#### Set exercise:
Render each line of the listing below as a row in a Markdown table with two columns, Row and Entry. Number the rows in order and leave out blank lines.

#### Data for this task:

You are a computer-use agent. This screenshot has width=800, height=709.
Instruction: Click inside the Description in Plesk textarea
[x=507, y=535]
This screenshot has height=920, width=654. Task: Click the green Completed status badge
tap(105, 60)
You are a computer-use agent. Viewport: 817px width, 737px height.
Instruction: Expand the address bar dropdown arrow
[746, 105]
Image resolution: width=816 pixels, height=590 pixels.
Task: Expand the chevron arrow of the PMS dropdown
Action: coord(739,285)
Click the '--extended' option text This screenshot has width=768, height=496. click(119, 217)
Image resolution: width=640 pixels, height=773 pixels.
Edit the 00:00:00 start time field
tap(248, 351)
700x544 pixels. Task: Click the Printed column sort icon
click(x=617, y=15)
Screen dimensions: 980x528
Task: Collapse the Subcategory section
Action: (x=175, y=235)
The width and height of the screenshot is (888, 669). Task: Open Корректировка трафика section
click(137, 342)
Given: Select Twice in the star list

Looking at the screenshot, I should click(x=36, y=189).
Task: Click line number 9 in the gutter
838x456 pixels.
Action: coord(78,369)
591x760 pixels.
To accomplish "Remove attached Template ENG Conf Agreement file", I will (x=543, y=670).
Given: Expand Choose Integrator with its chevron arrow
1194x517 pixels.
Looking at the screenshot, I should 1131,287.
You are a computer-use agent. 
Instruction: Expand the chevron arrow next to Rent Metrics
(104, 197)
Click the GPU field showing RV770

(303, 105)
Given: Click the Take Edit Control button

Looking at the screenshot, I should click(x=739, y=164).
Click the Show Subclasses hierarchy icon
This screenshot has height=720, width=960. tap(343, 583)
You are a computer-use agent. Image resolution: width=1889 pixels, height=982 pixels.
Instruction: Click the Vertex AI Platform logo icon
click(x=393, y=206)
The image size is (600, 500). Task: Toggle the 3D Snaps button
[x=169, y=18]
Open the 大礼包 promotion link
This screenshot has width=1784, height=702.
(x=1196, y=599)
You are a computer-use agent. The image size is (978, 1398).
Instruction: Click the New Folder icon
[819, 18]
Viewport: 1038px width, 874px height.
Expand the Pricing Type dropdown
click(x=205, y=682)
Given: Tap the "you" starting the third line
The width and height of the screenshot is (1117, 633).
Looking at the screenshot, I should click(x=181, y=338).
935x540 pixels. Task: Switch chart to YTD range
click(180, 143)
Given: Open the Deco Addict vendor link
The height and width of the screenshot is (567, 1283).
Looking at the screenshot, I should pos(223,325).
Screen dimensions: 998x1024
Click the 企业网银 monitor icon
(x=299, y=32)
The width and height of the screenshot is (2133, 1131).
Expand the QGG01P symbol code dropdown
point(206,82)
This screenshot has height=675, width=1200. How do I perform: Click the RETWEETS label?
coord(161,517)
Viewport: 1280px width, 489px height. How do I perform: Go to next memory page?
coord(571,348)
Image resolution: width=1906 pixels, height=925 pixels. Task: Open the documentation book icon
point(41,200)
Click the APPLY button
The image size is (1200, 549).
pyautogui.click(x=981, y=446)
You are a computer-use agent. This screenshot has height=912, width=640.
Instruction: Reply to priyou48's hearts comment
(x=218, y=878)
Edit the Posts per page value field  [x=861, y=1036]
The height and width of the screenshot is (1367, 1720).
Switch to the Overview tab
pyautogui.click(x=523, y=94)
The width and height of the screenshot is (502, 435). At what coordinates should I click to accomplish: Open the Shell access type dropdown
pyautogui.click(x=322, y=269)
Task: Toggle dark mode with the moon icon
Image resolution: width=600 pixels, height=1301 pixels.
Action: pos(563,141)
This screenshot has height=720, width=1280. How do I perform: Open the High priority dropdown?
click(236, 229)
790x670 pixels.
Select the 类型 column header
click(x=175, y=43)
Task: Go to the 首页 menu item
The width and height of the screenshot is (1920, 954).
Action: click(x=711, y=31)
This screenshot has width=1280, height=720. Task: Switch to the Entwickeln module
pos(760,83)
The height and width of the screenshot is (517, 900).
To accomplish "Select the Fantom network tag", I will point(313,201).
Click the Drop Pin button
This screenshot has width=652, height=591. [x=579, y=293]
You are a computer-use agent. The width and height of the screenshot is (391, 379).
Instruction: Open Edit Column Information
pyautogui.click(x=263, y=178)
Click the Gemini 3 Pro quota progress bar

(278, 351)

#### In response:
| Row | Entry |
|---|---|
| 1 | You are a computer-use agent. This screenshot has width=800, height=709. |
| 2 | Instruction: Click inside the Description in Plesk textarea |
| 3 | [x=507, y=535] |
| 4 | This screenshot has height=920, width=654. Task: Click the green Completed status badge |
| 5 | tap(105, 60) |
| 6 | You are a computer-use agent. Viewport: 817px width, 737px height. |
| 7 | Instruction: Expand the address bar dropdown arrow |
| 8 | [746, 105] |
| 9 | Image resolution: width=816 pixels, height=590 pixels. |
| 10 | Task: Expand the chevron arrow of the PMS dropdown |
| 11 | Action: coord(739,285) |
| 12 | Click the '--extended' option text This screenshot has width=768, height=496. click(119, 217) |
| 13 | Image resolution: width=640 pixels, height=773 pixels. |
| 14 | Edit the 00:00:00 start time field |
| 15 | tap(248, 351) |
| 16 | 700x544 pixels. Task: Click the Printed column sort icon |
| 17 | click(x=617, y=15) |
| 18 | Screen dimensions: 980x528 |
| 19 | Task: Collapse the Subcategory section |
| 20 | Action: (x=175, y=235) |
| 21 | The width and height of the screenshot is (888, 669). Task: Open Корректировка трафика section |
| 22 | click(137, 342) |
| 23 | Given: Select Twice in the star list |
| 24 | Looking at the screenshot, I should click(x=36, y=189). |
| 25 | Task: Click line number 9 in the gutter |
| 26 | 838x456 pixels. |
| 27 | Action: coord(78,369) |
| 28 | 591x760 pixels. |
| 29 | To accomplish "Remove attached Template ENG Conf Agreement file", I will (x=543, y=670). |
| 30 | Given: Expand Choose Integrator with its chevron arrow |
| 31 | 1194x517 pixels. |
| 32 | Looking at the screenshot, I should 1131,287. |
| 33 | You are a computer-use agent.  |
| 34 | Instruction: Expand the chevron arrow next to Rent Metrics |
| 35 | (104, 197) |
| 36 | Click the GPU field showing RV770 |
| 37 | (303, 105) |
| 38 | Given: Click the Take Edit Control button |
| 39 | Looking at the screenshot, I should click(x=739, y=164). |
| 40 | Click the Show Subclasses hierarchy icon |
| 41 | This screenshot has height=720, width=960. tap(343, 583) |
| 42 | You are a computer-use agent. Image resolution: width=1889 pixels, height=982 pixels. |
| 43 | Instruction: Click the Vertex AI Platform logo icon |
| 44 | click(x=393, y=206) |
| 45 | The image size is (600, 500). Task: Toggle the 3D Snaps button |
| 46 | [x=169, y=18] |
| 47 | Open the 大礼包 promotion link |
| 48 | This screenshot has width=1784, height=702. |
| 49 | (x=1196, y=599) |
| 50 | You are a computer-use agent. The image size is (978, 1398). |
| 51 | Instruction: Click the New Folder icon |
| 52 | [819, 18] |
| 53 | Viewport: 1038px width, 874px height. |
| 54 | Expand the Pricing Type dropdown |
| 55 | click(x=205, y=682) |
| 56 | Given: Tap the "you" starting the third line |
| 57 | The width and height of the screenshot is (1117, 633). |
| 58 | Looking at the screenshot, I should click(x=181, y=338). |
| 59 | 935x540 pixels. Task: Switch chart to YTD range |
| 60 | click(180, 143) |
| 61 | Given: Open the Deco Addict vendor link |
| 62 | The height and width of the screenshot is (567, 1283). |
| 63 | Looking at the screenshot, I should pos(223,325). |
| 64 | Screen dimensions: 998x1024 |
| 65 | Click the 企业网银 monitor icon |
| 66 | (x=299, y=32) |
| 67 | The width and height of the screenshot is (2133, 1131). |
| 68 | Expand the QGG01P symbol code dropdown |
| 69 | point(206,82) |
| 70 | This screenshot has height=675, width=1200. How do I perform: Click the RETWEETS label? |
| 71 | coord(161,517) |
| 72 | Viewport: 1280px width, 489px height. How do I perform: Go to next memory page? |
| 73 | coord(571,348) |
| 74 | Image resolution: width=1906 pixels, height=925 pixels. Task: Open the documentation book icon |
| 75 | point(41,200) |
| 76 | Click the APPLY button |
| 77 | The image size is (1200, 549). |
| 78 | pyautogui.click(x=981, y=446) |
| 79 | You are a computer-use agent. This screenshot has height=912, width=640. |
| 80 | Instruction: Reply to priyou48's hearts comment |
| 81 | (x=218, y=878) |
| 82 | Edit the Posts per page value field  [x=861, y=1036] |
| 83 | The height and width of the screenshot is (1367, 1720). |
| 84 | Switch to the Overview tab |
| 85 | pyautogui.click(x=523, y=94) |
| 86 | The width and height of the screenshot is (502, 435). At what coordinates should I click to accomplish: Open the Shell access type dropdown |
| 87 | pyautogui.click(x=322, y=269) |
| 88 | Task: Toggle dark mode with the moon icon |
| 89 | Image resolution: width=600 pixels, height=1301 pixels. |
| 90 | Action: pos(563,141) |
| 91 | This screenshot has height=720, width=1280. How do I perform: Open the High priority dropdown? |
| 92 | click(236, 229) |
| 93 | 790x670 pixels. |
| 94 | Select the 类型 column header |
| 95 | click(x=175, y=43) |
| 96 | Task: Go to the 首页 menu item |
| 97 | The width and height of the screenshot is (1920, 954). |
| 98 | Action: click(x=711, y=31) |
| 99 | This screenshot has width=1280, height=720. Task: Switch to the Entwickeln module |
| 100 | pos(760,83) |
| 101 | The height and width of the screenshot is (517, 900). |
| 102 | To accomplish "Select the Fantom network tag", I will point(313,201). |
| 103 | Click the Drop Pin button |
| 104 | This screenshot has width=652, height=591. [x=579, y=293] |
| 105 | You are a computer-use agent. The width and height of the screenshot is (391, 379). |
| 106 | Instruction: Open Edit Column Information |
| 107 | pyautogui.click(x=263, y=178) |
| 108 | Click the Gemini 3 Pro quota progress bar |
| 109 | (278, 351) |